Time Complexity
What is Time Complexity?
Time complexity measures the amount of time an algorithm takes to run as a function of the input size n. It does not measure actual clock time — it counts the number of basic operations (comparisons, assignments, arithmetic) the algorithm performs.
We express time complexity using Big-O notation to describe the worst-case growth rate, ignoring constants and lower-order terms.
How to Calculate Time Complexity
Rules for counting operations:
- Simple statements (assignment, comparison, arithmetic) → O(1)
- A loop running n times → O(n)
- Two nested loops each running n times → O(n²)
- A loop that halves the problem each iteration → O(log n)
- Sequential blocks → add them (take the dominant term)
- Recursive calls → use recurrence relations
public class TimeComplexity {
// O(1) — constant: no loops, fixed operations
static int getElement(int[] arr, int i) {
return arr[i]; // 1 operation → O(1)
}
// O(n) — linear: one loop over n elements
static int sum(int[] arr) {
int total = 0; // O(1)
for (int x : arr) { // runs n times
total += x; // O(1) per iteration
}
return total; // O(1)
// Total: O(1) + O(n) * O(1) + O(1) = O(n)
}
// O(n²) — quadratic: nested loops
static void printAllPairs(int[] arr) {
int n = arr.length;
for (int i = 0; i < n; i++) { // n iterations
for (int j = 0; j < n; j++) { // n iterations each
System.out.print(arr[i] + "," + arr[j] + " ");
}
}
// Total: n * n = n² operations → O(n²)
}
// O(log n) — logarithmic: problem halves each step
static int binarySearch(int[] arr, int target) {
int lo = 0, hi = arr.length - 1;
while (lo <= hi) { // logâ‚‚(n) iterations
int mid = (lo + hi) / 2;
if (arr[mid] == target) return mid;
else if (arr[mid] < target) lo = mid + 1;
else hi = mid - 1;
}
return -1;
// Each iteration halves the search space → O(log n)
}
// O(n log n) — merge sort (divide + merge)

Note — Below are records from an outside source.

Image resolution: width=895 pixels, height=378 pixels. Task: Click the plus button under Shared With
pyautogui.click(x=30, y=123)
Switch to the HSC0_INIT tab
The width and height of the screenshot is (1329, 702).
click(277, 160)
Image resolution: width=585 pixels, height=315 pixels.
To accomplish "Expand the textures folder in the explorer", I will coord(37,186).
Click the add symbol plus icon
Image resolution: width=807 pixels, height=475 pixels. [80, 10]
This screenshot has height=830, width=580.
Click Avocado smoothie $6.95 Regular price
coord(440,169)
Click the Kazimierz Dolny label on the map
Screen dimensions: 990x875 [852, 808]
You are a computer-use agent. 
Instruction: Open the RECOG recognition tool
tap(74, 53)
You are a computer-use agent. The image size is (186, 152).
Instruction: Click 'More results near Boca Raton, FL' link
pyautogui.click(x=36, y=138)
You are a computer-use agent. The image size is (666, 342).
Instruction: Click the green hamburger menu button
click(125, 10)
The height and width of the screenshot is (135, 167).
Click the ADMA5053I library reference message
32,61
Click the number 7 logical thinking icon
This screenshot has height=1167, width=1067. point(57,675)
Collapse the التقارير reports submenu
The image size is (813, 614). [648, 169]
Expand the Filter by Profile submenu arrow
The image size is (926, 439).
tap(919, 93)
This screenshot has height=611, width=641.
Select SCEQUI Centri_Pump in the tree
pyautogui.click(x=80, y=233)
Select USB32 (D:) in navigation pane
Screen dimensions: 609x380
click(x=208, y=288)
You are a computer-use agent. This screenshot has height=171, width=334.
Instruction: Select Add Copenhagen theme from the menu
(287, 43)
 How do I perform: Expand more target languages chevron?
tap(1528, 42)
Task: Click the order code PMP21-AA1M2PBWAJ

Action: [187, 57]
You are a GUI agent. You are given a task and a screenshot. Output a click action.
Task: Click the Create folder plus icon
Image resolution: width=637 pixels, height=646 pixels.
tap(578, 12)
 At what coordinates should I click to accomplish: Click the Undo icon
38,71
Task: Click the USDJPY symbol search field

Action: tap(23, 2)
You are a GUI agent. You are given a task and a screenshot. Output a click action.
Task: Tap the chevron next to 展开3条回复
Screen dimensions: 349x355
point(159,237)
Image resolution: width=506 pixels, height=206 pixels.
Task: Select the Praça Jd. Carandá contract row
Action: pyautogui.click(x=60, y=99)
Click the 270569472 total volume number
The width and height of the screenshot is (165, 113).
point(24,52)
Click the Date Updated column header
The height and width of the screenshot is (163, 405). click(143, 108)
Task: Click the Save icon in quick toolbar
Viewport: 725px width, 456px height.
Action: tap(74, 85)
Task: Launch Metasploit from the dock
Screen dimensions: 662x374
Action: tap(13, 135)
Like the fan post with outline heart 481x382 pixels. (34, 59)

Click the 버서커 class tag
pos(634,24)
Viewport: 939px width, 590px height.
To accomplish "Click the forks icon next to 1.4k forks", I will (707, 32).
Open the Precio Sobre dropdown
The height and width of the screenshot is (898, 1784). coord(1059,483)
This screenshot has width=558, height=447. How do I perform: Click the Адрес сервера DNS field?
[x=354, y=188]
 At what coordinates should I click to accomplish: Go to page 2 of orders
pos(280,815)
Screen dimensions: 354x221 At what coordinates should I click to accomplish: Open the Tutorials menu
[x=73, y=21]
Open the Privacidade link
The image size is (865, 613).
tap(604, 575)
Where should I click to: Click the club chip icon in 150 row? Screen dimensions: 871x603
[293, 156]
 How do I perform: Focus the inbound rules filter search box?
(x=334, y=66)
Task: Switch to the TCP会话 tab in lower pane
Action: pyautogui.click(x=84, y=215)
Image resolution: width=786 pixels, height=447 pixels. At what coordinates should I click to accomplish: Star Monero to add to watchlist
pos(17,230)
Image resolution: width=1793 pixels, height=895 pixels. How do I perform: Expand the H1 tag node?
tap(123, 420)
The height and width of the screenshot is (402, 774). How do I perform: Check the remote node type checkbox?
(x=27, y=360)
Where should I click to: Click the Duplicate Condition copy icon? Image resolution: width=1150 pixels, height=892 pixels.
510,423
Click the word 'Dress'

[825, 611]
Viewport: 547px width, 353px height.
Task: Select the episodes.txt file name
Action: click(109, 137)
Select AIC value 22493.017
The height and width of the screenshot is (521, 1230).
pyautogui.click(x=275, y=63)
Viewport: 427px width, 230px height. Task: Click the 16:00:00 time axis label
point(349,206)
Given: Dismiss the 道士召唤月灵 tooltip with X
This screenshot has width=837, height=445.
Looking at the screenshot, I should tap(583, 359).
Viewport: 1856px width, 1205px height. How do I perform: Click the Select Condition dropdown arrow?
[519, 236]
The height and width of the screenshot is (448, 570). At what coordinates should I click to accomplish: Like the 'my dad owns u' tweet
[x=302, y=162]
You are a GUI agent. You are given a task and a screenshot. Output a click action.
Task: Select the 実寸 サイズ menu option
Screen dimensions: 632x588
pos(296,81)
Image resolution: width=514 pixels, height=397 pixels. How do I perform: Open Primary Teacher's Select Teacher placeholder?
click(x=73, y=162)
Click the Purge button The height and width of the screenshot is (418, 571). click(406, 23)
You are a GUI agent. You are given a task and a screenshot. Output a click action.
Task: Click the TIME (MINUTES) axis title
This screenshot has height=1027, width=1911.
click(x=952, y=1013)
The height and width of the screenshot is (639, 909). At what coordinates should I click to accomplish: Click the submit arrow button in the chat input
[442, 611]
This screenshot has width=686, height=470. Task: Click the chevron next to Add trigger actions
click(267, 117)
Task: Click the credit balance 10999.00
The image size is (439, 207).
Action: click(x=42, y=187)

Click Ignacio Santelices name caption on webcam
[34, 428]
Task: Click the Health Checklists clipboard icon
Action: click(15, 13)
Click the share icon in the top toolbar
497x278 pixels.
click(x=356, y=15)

static void mergeSort(int[] arr, int l, int r) {
if (l < r) {
int mid = (l + r) / 2;
mergeSort(arr, l, mid); // T(n/2)
mergeSort(arr, mid+1, r); // T(n/2)
merge(arr, l, mid, r); // O(n)
}
// Recurrence: T(n) = 2T(n/2) + O(n) → O(n log n)
}
static void merge(int[] arr, int l, int mid, int r) {
int n1 = mid - l + 1, n2 = r - mid;
int[] L = new int[n1], R = new int[n2];
for (int i = 0; i < n1; i++) L[i] = arr[l + i];
for (int j = 0; j < n2; j++) R[j] = arr[mid + 1 + j];
int i = 0, j = 0, k = l;
while (i < n1 && j < n2) arr[k++] = (L[i] <= R[j]) ? L[i++] : R[j++];
while (i < n1) arr[k++] = L[i++];
while (j < n2) arr[k++] = R[j++];
}
}Best, Average, and Worst Case
| Algorithm | Best Case | Average Case | Worst Case |
|---|---|---|---|
| Linear Search | O(1) | O(n) | O(n) |
| Binary Search | O(1) | O(log n) | O(log n) |
| Bubble Sort | O(n) | O(n²) | O(n²) |
| Merge Sort | O(n log n) | O(n log n) | O(n log n) |
| Quick Sort | O(n log n) | O(n log n) | O(n²) |
| Insertion Sort | O(n) | O(n²) | O(n²) |
Master Theorem
The Master Theorem solves recurrences of the form T(n) = aT(n/b) + f(n) where a ≥ 1, b > 1:
| Case | Condition | Result |
|---|---|---|
| Case 1 | f(n) = O(n^(log_b a - ε)) | T(n) = Θ(n^log_b a) |
| Case 2 | f(n) = Θ(n^log_b a) | T(n) = Θ(n^log_b a · log n) |
| Case 3 | f(n) = Ω(n^(log_b a + ε)) | T(n) = Θ(f(n)) |
Example: Merge Sort — T(n) = 2T(n/2) + O(n). Here a=2, b=2, f(n)=n. log_b a = log₂2 = 1. Since f(n) = Θ(n¹) → Case 2 → T(n) = Θ(n log n).